Bill Benzon comments on Sparsify: A mechanistic interpretability research agenda

Bill Benzon 3 Apr 2024 17:12 UTC
−5 points
0
I really like the distinction you make between mathematical description and semantic description. It reminds me of something David Marr and Thomas Poggio published back in the 1970s where they argued that complex systems, such as computer programs on nervous systems need to be described on multiple levels. The objects on an upper level are understood to be implemented by the objects and processes on the next lower level. Marr reprised the argument in his influential 1982 book on vision (Vision: A Computational Investigation into the Human Representation and Processing of Visual Information), where he talks about three levels: computation, algorithmic, and implementation/physical. Since then Marr’s formulation has been subject to considerable discussion and revision. What is important is the principle, that higher levels of organization are implemented by lower in lower levels.
In the case of LLMs we’ve got the transformer engine, the model, but also language itself. What we’re interested in is how the model implements linguistic structures and processes. To a first approximation, it seems to me that your mathematical description is about the model while the semantic description is a property of language. I’ve got a paper where I investigate ChatGPT’s story-telling behavior from this POV: ChatGPT tells stories, and a note about reverse engineering. Here’s the abstract:
I examine a set of stories that are organized on three levels: 1) the entire story trajectory, 2) segments within the trajectory, and 3) sentences within individual segments. I conjecture that the probability distribution from which ChatGPT draws next tokens seems to follow a hierarchy nested according to those three levels and that is encoded in the weights of ChatGPT’s parameters. I arrived at this conjecture to account for the results of experiments in which I give ChatGPT a prompt with two components: 1) a story and, 2) instructions to create a new story based on that story but changing a key character: the protagonist or the antagonist. That one change ripples through the rest of the story. The pattern of differences between the old and the new story indicates how ChatGPT maintains story coherence.
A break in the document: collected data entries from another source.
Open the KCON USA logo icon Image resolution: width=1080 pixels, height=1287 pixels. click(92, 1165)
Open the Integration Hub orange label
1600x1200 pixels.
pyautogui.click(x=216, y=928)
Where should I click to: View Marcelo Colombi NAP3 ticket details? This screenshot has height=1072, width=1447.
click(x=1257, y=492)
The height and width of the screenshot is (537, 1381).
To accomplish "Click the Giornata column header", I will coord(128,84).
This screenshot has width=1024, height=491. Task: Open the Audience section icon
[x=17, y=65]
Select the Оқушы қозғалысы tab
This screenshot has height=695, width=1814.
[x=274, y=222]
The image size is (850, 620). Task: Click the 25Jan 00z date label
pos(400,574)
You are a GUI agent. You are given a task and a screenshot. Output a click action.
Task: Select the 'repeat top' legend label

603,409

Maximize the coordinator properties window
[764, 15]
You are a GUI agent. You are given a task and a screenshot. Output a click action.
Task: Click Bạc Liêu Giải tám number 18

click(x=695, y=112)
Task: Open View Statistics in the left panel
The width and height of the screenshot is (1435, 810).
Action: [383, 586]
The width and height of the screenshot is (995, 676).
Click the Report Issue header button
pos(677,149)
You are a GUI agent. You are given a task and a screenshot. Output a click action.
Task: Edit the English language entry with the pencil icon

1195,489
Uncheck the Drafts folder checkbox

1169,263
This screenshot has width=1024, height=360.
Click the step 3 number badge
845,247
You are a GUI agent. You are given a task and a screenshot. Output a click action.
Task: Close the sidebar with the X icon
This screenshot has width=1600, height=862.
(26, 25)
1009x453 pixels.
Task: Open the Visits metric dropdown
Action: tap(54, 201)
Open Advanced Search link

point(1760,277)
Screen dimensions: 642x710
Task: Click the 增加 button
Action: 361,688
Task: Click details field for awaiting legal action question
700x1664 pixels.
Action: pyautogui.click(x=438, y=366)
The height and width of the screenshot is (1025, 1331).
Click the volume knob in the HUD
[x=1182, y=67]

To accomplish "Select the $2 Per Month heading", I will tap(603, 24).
The nature and extent of the differences between the original story and the new one depends roughly on the degree of difference between the original key character and the one substituted for it. I end with a methodological coda: ChatGPT’s behavior must be described and analyzed on three strata: 1) The experiments exhibit behavior at the phenomenal level. 2) The conjecture is about a middle stratum, the matrix, that generates the nested hierarchy of probability distributions. 3) The transformer virtual machine is the bottom, the code stratum.